Zwei Loser: Steve Bannon (links) und Roy Moore.
Zwei Loser: Steve Bannon (links) und Roy Moore.
Bild: AP/AP

Bannon gilt nun zwar als «Loser», doch es ist damit zu rechnen, dass er seinen Kampf gegen das Parteiestablishment nicht nur fortführen, sondern sogar intensivieren wird. Wie wird sich Trump verhalten? Er sitzt nun zwischen Stuhl und Bank.

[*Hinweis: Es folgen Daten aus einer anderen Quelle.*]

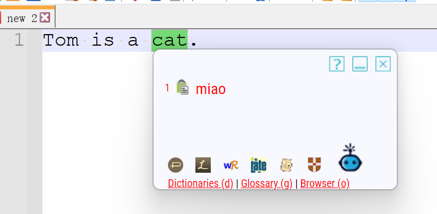437x214 pixels.
Task: Follow the Glossary (g) link
Action: [267, 183]
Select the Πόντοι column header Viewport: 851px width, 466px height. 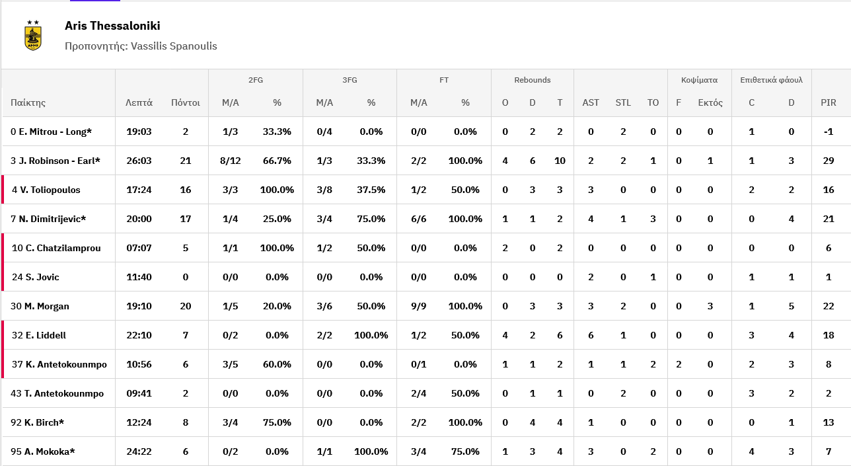coord(185,102)
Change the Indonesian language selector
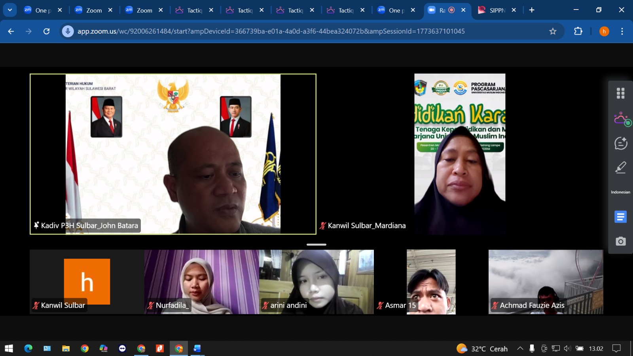Screen dimensions: 633x356 pyautogui.click(x=620, y=192)
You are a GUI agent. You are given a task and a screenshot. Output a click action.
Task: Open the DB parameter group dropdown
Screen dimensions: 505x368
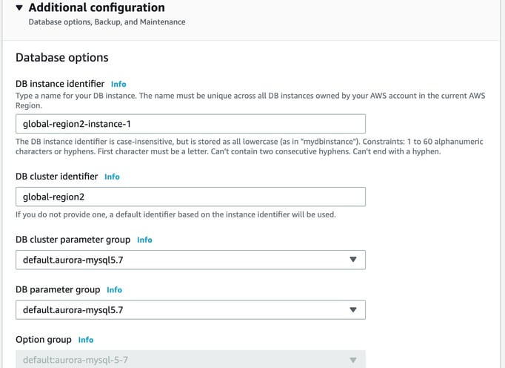190,309
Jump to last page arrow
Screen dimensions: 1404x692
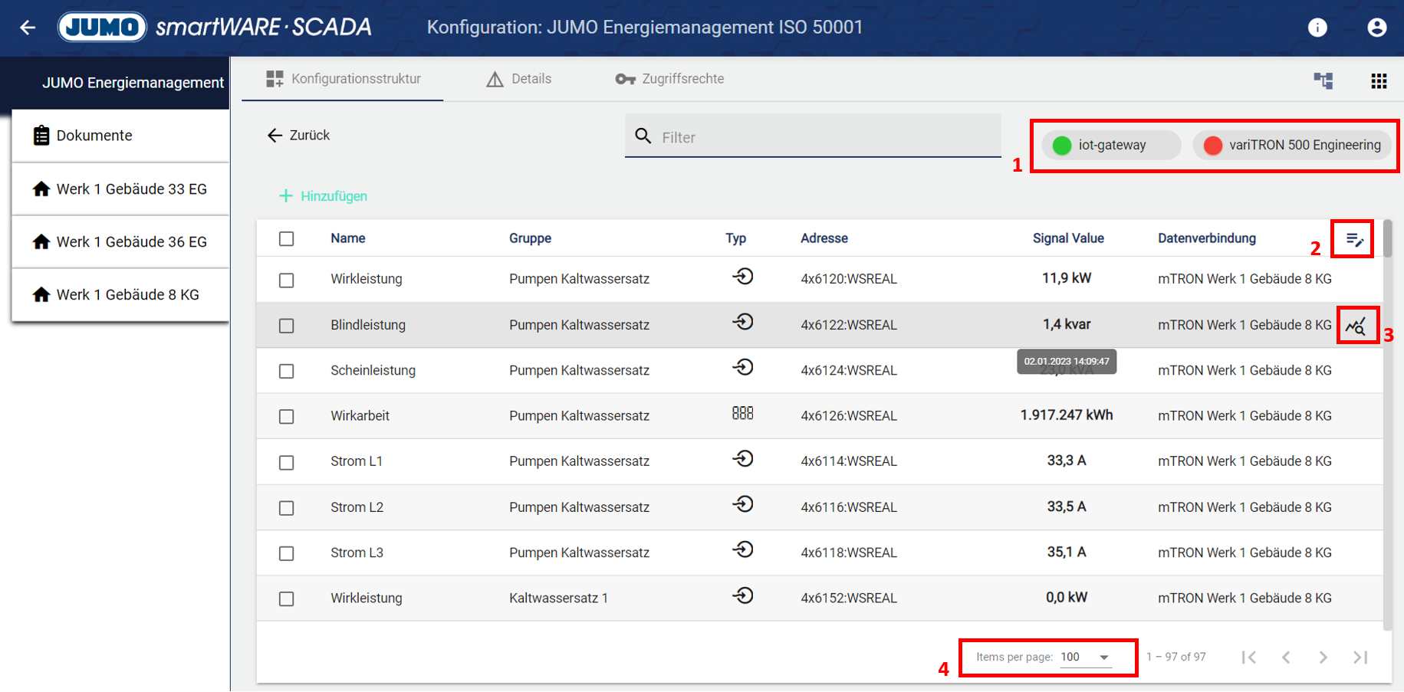1360,657
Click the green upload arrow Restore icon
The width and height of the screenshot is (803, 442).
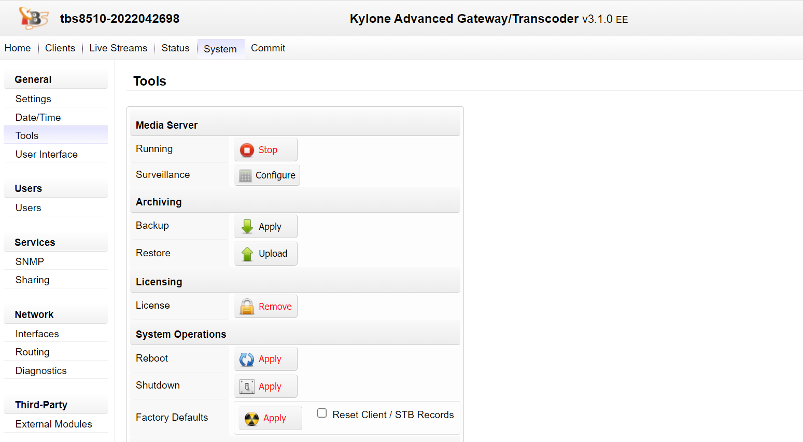tap(247, 254)
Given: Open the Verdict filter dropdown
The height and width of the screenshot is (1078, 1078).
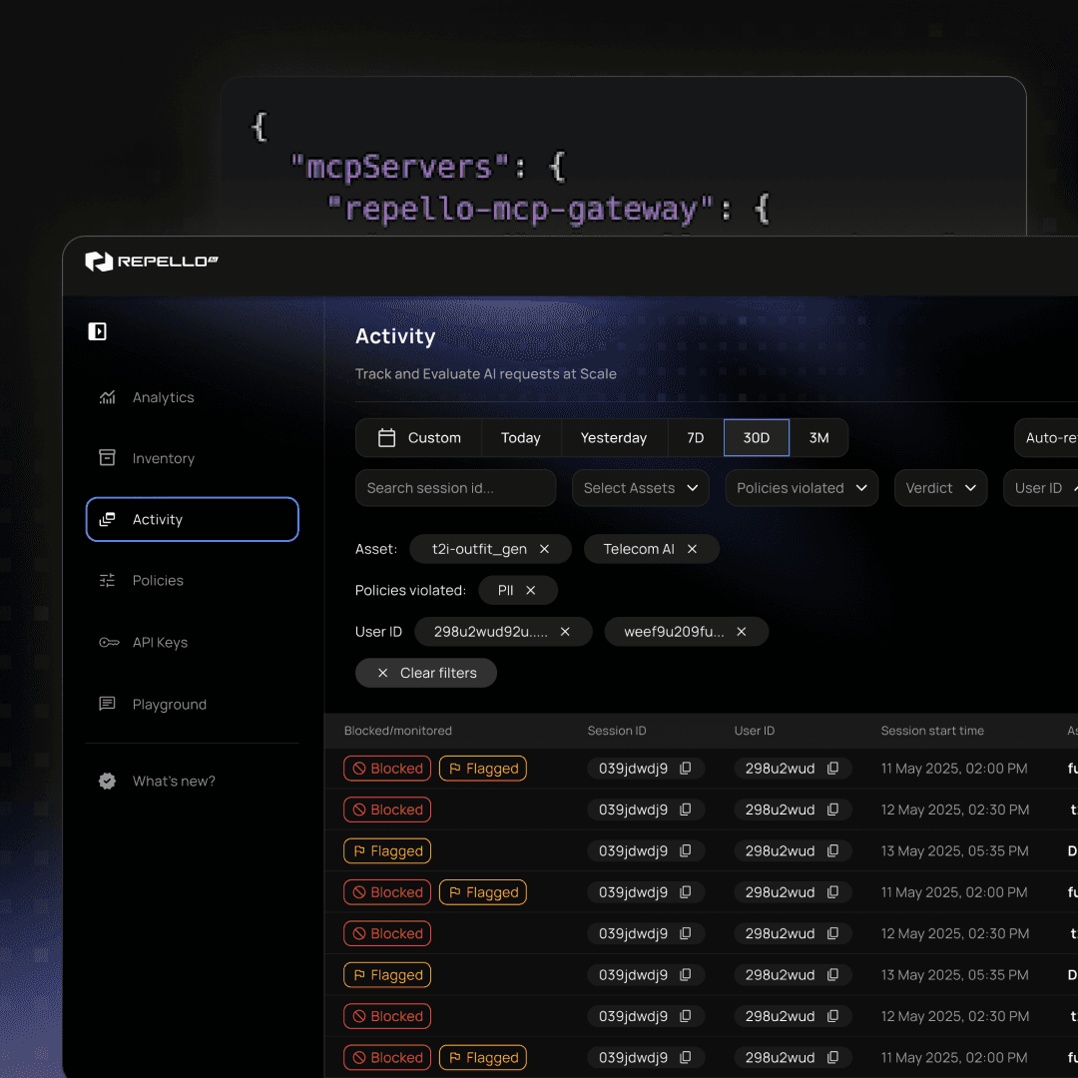Looking at the screenshot, I should click(x=940, y=487).
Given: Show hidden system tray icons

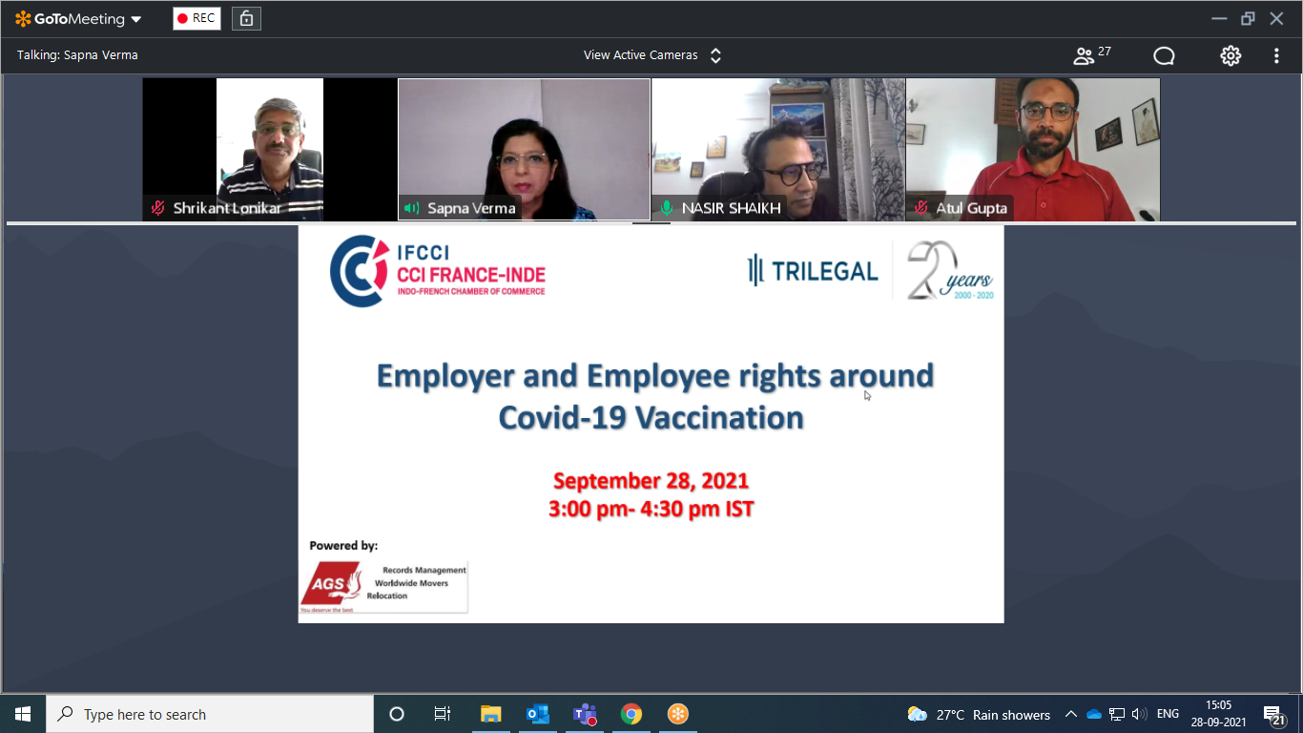Looking at the screenshot, I should click(x=1071, y=714).
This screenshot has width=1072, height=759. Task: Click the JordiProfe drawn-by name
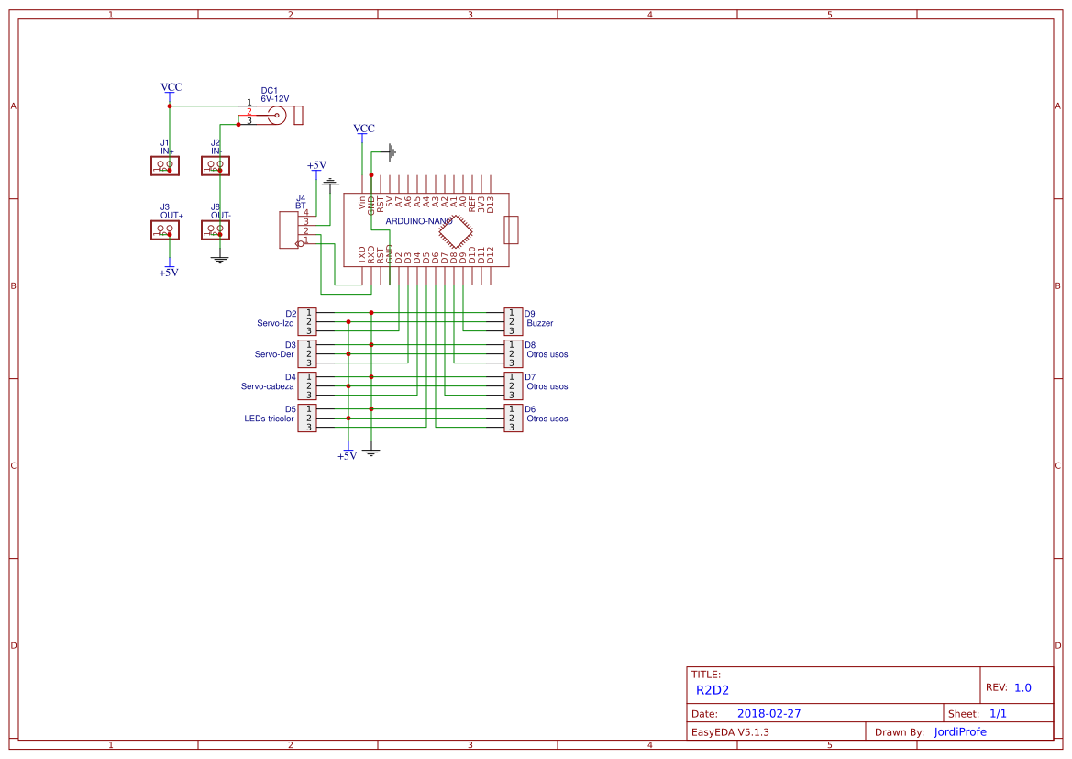click(959, 731)
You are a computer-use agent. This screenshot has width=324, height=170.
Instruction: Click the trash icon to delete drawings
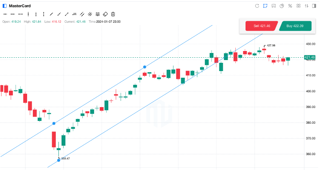113,14
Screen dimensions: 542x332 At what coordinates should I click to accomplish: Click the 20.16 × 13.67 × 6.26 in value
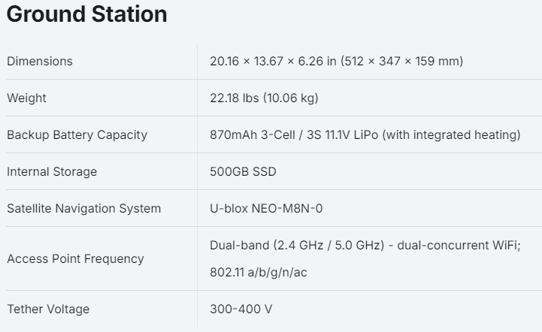pos(272,61)
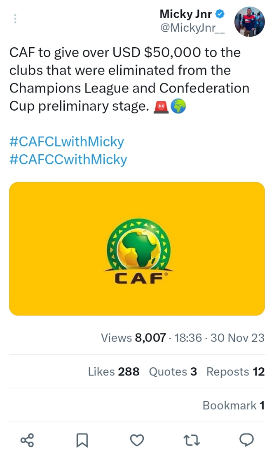The height and width of the screenshot is (457, 274).
Task: Like the tweet using the heart icon
Action: pyautogui.click(x=137, y=441)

Die weibliche Flutwelle kommt

Zudem haben die Wahlen in Alabama wie zuvor in Virginia gezeigt, dass Trumps Unterstützung den republikanischen Kandidaten nichts nützt. Das könnte Auswirkungen für die Zwischenwahlen im kommenden November haben. Eine demokratische Mehrheit nicht nur im Senat, sondern auch im Abgeordnetenhaus ist realistisch geworden.  

Trump v Streep

Video: watson

Nicht nur als Wählerinnen werden Frauen eine zentrale Rolle spielen. Mary Anne Marsh, eine Beraterin der Demokraten, rechnet damit, dass sich Frauen massenhaft für einen Sitz in einem politischen Gremium bewerben werden. «Frauen übernehmen die Kontrolle», sagt Marsh in der «Washington Post». «Hält dieser Trend an, werden wir 2018 eine weibliche Flutwelle erleben.»